Nous avons essayé par ailleurs de prendre ce type d’initiative au niveau micro-local, avec l’idée de rapprocher les demandeurs d’emploi des emplois qui étaient juste à côté. C’est en fait extrêmement compliqué. Parce que les emplois qui peuvent être recherchés sont d’une certaine nature et ne correspondent pas forcément aux profils des demandeurs. Et nous nous sommes rendus compte que l’échelle d’un quartier pour travailler sur l’emploi n’était pas pertinente ; c’est trop petit. On peut travailler sur un arrondissement, et cela reste quand même compliqué. Nous avons une boutique pédagogique dans le 13ème avec des chantiers d’insertion, j’avais proposé à leurs responsables d’essayer de recruter des habitants du 13ème. Ils ont essayé, mais c’est compliqué de cibler la population sur un seul arrondissement, ce qui impose d’avoir une visibilité sur ce qui se passe dans les arrondissements voisins.
Avec la CLI 5ème – 13ème, vous avez diffusé un questionnaire aux bénéficiaires du RMI, afin de les associer à la définition et à l’évaluation des actions d’insertion.
Vous avez expérimenté ainsi une pratique qui va être généralisée dans le cadre du PDI 2009 ?

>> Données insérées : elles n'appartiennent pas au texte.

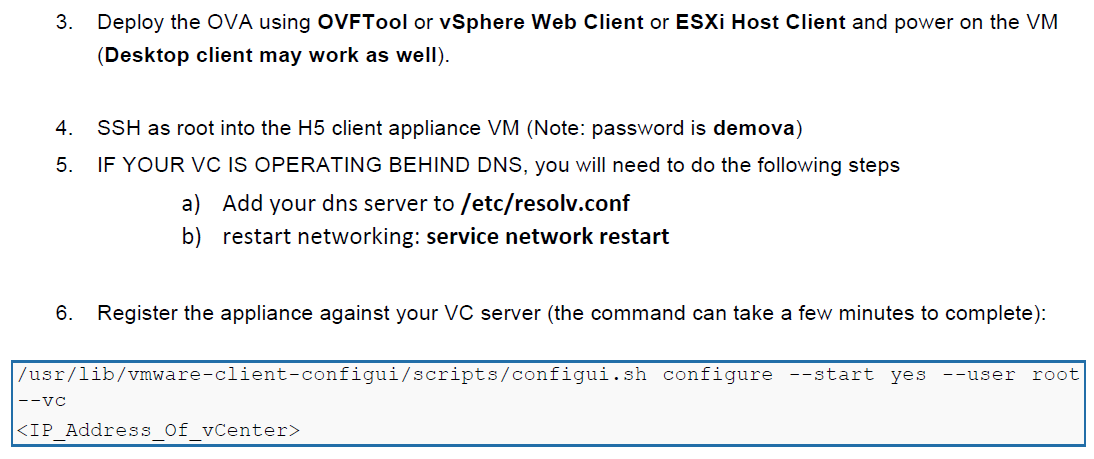The height and width of the screenshot is (459, 1094).
Task: Click step 6 Register the appliance line
Action: (x=551, y=313)
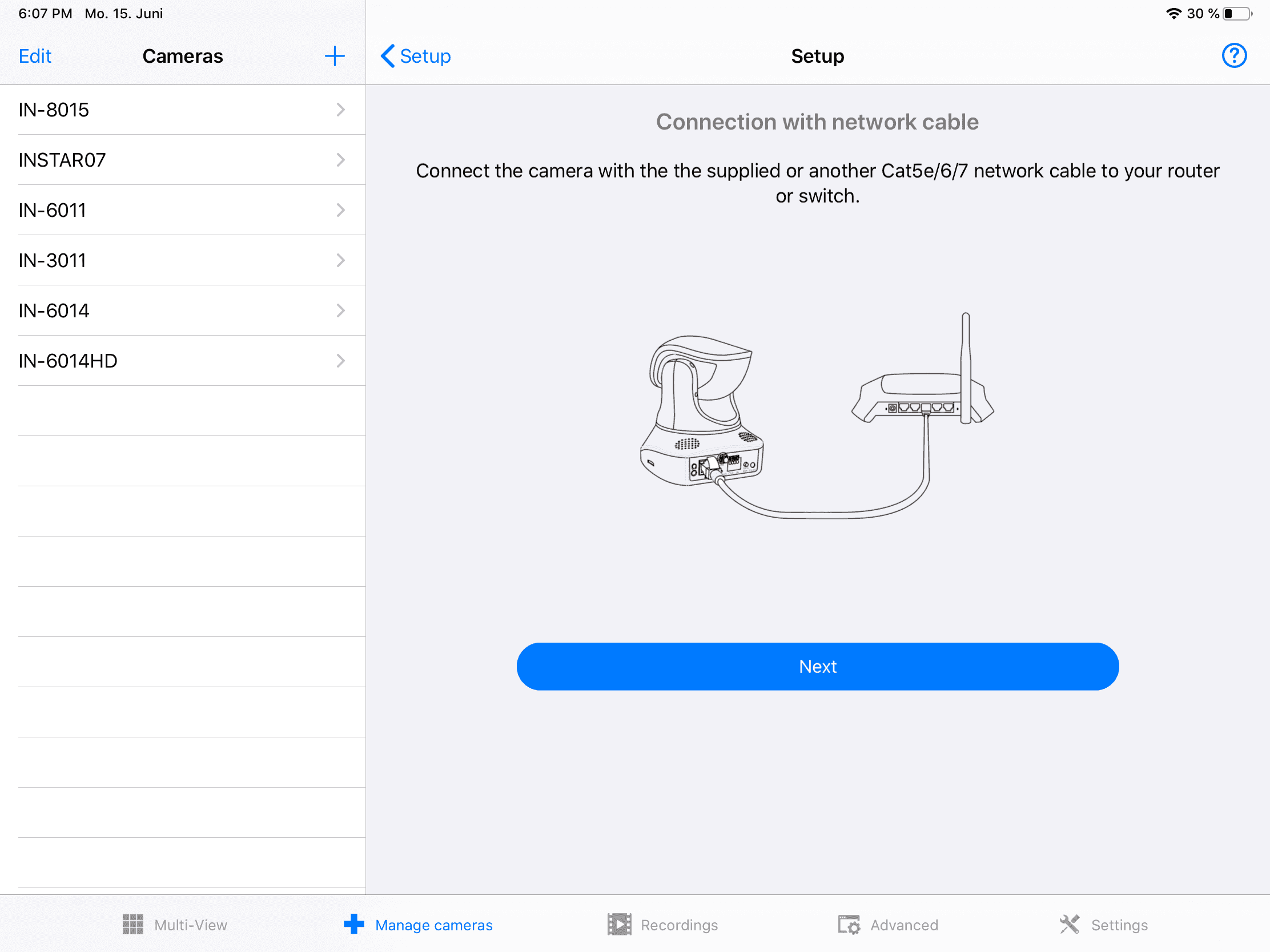Switch to the Recordings tab label
Screen dimensions: 1270x952
[x=679, y=925]
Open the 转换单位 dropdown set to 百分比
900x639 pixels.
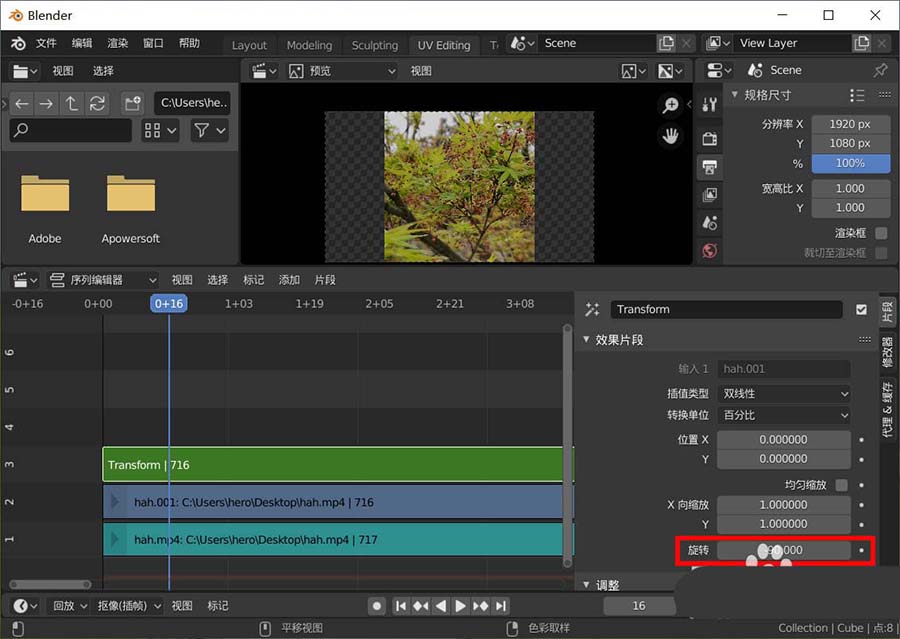784,415
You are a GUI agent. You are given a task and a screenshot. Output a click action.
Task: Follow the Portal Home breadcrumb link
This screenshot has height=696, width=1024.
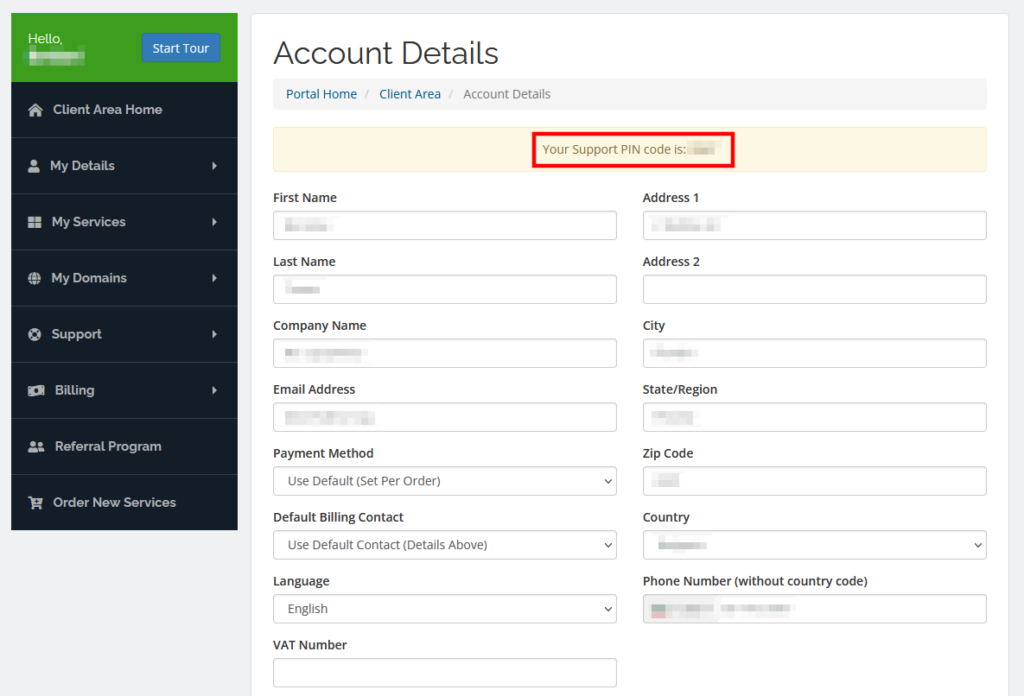(x=321, y=94)
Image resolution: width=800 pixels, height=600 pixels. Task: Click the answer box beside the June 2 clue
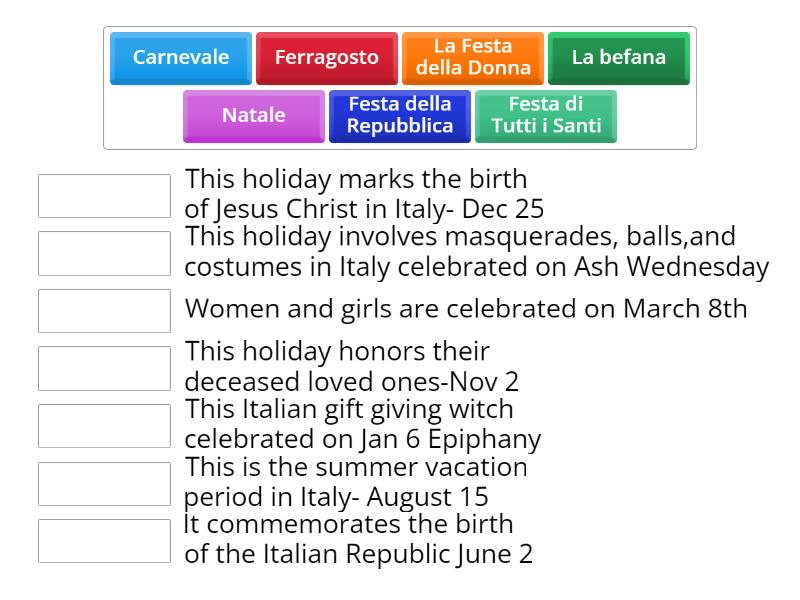pyautogui.click(x=104, y=540)
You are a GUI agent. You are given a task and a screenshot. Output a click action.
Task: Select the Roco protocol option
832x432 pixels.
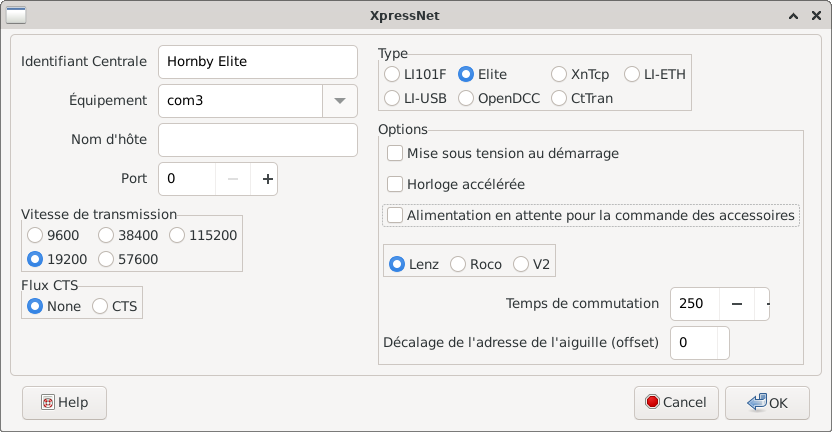tap(458, 265)
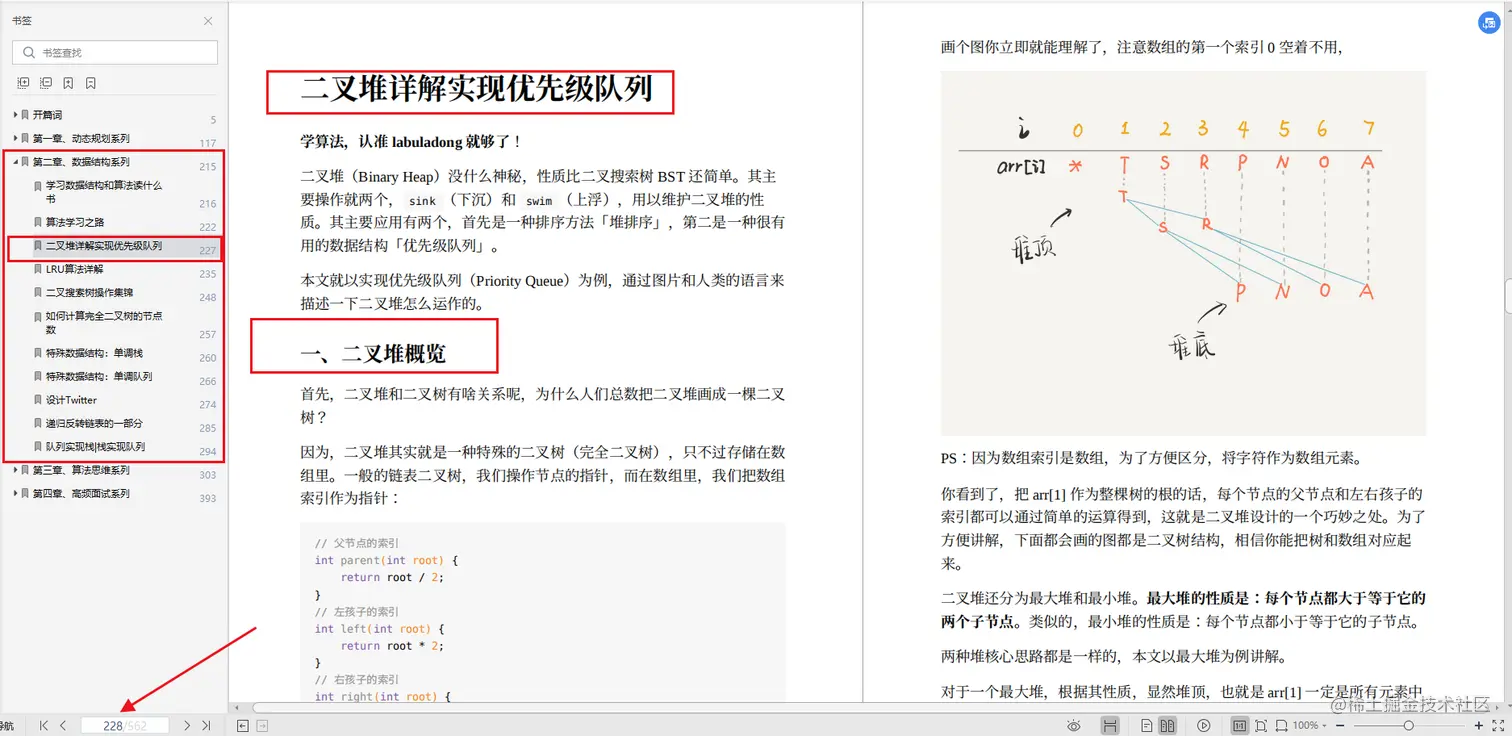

Nous avons fait une première enquête qui était assez large, puis une deuxième enquête beaucoup plus resserrée. Nous avons eu près de 500 réponses, soit environ 10% des bénéficiaires. Ce sont les résultats de cette deuxième enquête, qui est plus pointue, que nous sommes en train de mettre en forme pour les rendre publics auprès des bénéficiaires. Nous nous sommes posés la question de savoir comment nous communiquerions ces résultats aux bénéficiaires. Nous avons réussi à toucher un public très divers, car ce n’est pas un questionnaire qui a été donné aux allocataires en leur demandant de le renvoyer, c’est souvent un questionnaire qu’ils ont trouvé en allant voir un travailleur social, et il peut avoir été rempli avec lui. C’est d’ailleurs un peu ainsi que nous souhaitons procéder pour la remise du document. A l’occasion de l’entretien avec la personne qui fait le suivi, il sera remis les résultats qualitatifs et quantitatifs et aussi quelques témoignages de bénéficiaires. Après nous leur demanderons effectivement si certains veulent s’inscrire dans un groupe de travail mais pour cela et dans le cadre du PDI, nous allons prendre un cabinet extérieur, pour rechercher un panel représentatif. L’idée c’est de faire réfléchir des groupes d’allocataires pour faire émerger des propositions d’amélioration. En ce qui concerne les résultats de l’enquête, ils ne sont pas encore définitifs, mais deux axes principaux ont émergé, la question de l’accès aux soins, et des difficultés concernant les déplacements parisiens.